As the triggerman of St. Louis record-breaking “Greatest Show on Turf,” Warner threw for 98 touchdowns and averaged 293 yards in 43 games from 1999-2001, earning league MVP honors twice during that span.
And after a rocky one-year stint in New York, Warner seems to have found the magic once again in his fourth season with the Cardinals.
But Warner, never one to hog the accolades, is quick to attribute his success to those who surround him. In fact, Warner thinks the Cardinals’ young offensive talent is becoming reminiscent of the squad that lit up scoreboards across the league.
“It does feel a little bit like that,” Warner said. “We’ve got a long ways to go to get to where we were with the Rams in those three seasons. But there’s times when there’s glimpses that remind me of what we did.”
2. I suppose the Raiders should be satisfied they only lost by 24 points.
Racking up -9 yards total in the first half, the league’s most anemic offensive team lived up to its name in a 24-0 loss to the Atlanta Falcons. Not since 1992–when the Colts were held to -5 yards after one half in San Diego–has an NFL team failed to register at least one yard after 30 minutes of play.
Safety Gibril Wilson, who defected from the defending champion Giants in the offseason, offered his explanation. According to Wilson, the Raiders need look no further than the practice field for answers.
“During the week, we look like we’re a Super Bowl team, and we come out there and we’re damn near the laughingstock of the league, and it’s ridiculous,” he said. “I’ve never been in a situation where it’s been like this, and I don’t know what it is.”
We have some theories.
The first of which being that Wilson and the Oakland defense aren’t exactly lining up against the ’07 Patriots in practice.

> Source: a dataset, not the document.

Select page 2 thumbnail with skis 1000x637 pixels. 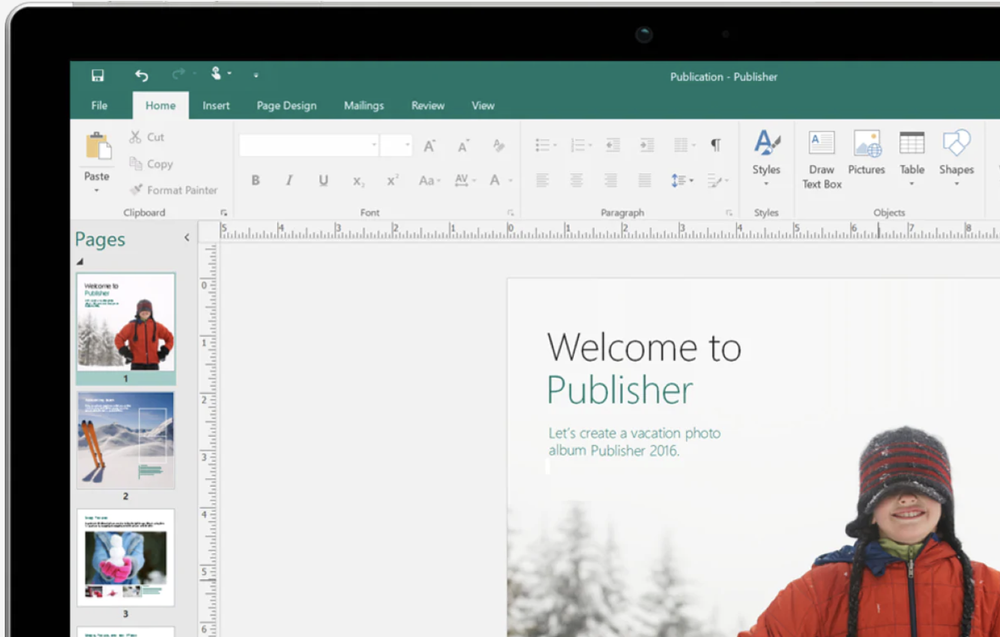pos(126,440)
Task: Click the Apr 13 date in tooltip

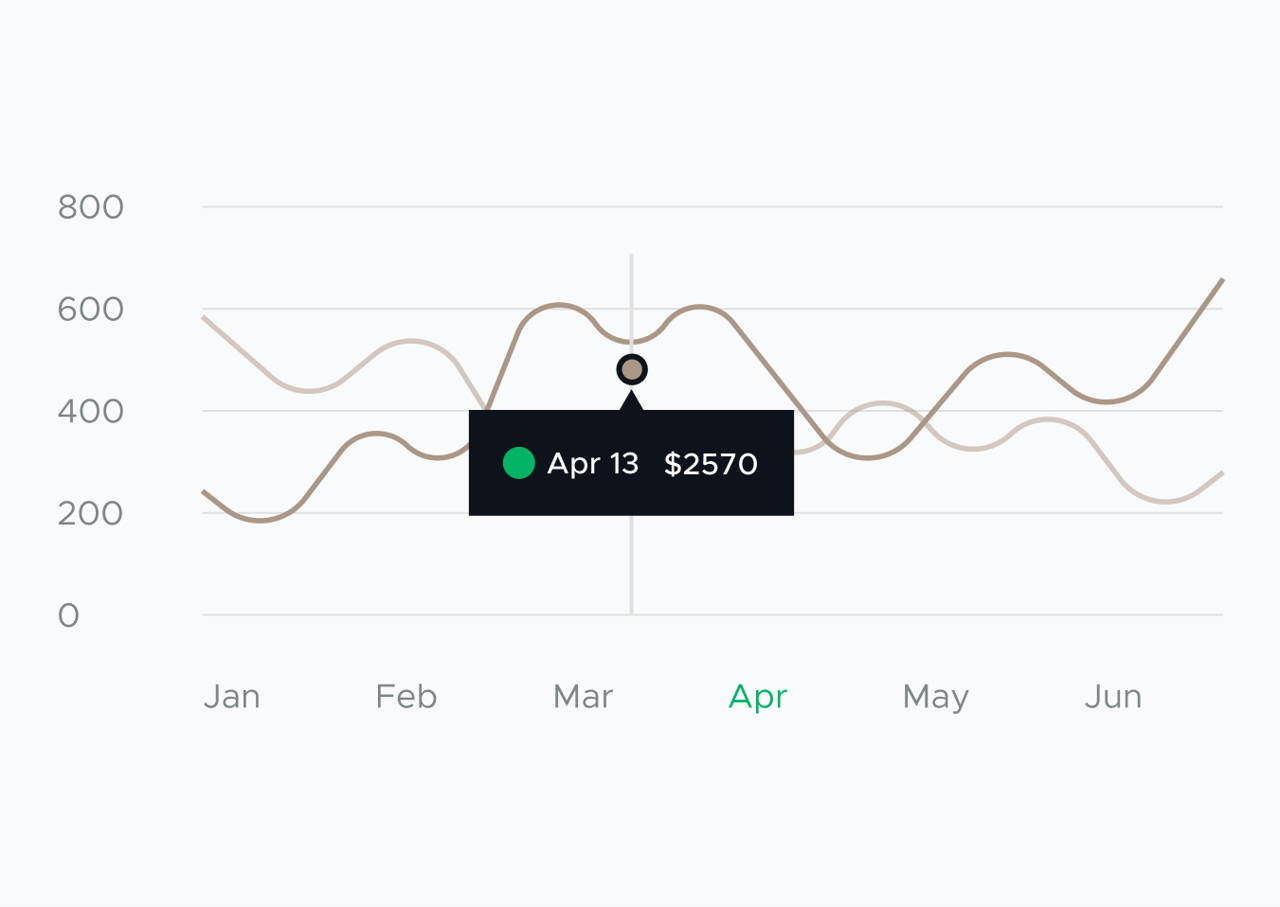Action: click(x=593, y=464)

Less than 80 yards of total offense, 10 of which came through the air, will rarely get it done. With so many yards passing, it’s a mystery as to how Oakland got so thoroughly destroyed, especially in the time-of-possession department.
The Falcons, who rushed for 252 yards, held the ball for an astounding 45:15.
And that meant a long day for Wilson and the secondary. At day’s end, Wilson was second on the team with 11 total tackles. Apparently, the Raider defense that resembles a championship-caliber unit in practice was M.I.A. When Wilson and his mates weren’t chasing down Michael Turner (139 yards), they were allowing rookie QB Matt Ryan to make the most of a light day.
Ryan completed 17 of 22 passes for 220 yards and two touchdowns.
“The people in this locker room have to look at themselves in the mirror and see exactly what they’re bringing to the table,” Wilson continued, “and if they’re not bringing anything to the table, then get off the ship, period.”
Maybe all the Raiders really need is a few more cliches…
3. If the first eight games of his career are any indication, Kansas City Chiefs defensive tackle Glenn Dorsey, the fifth overall pick in the 2007 draft, is having epic trouble living up to the hype.
Presumed to be the anchor of the defense for years to come, Dorsey has gotten off to an inauspicious start as the Chiefs have stumbled to a 1-7 start. And not unrelated has been the virtual absence of the former college All-American in the middle of a defense that ranks second to last in the league.
So far this season, Dorsey has managed a meager 17 solo tackles, including zero sacks. But perhaps more disappointing is the fact that Dorsey, a supreme run-stuffer and equally effective pass-rusher in college, has had little success creating havoc at the point of attack.
Kansas City’s 22nd-ranked passing defense, which surrendered 342 yards to Tampa Bay in heartbreaking 30-27 loss Sunday, is outdone only by the team’s last-ranked effort against the run.
Granted, these stats are hardly attributable to just one player, but the basis of any notable defense is a decisive performance by the guys in the trenches.
And, unfortunately for the Chiefs, Dorsey’s performances have been decisively poor.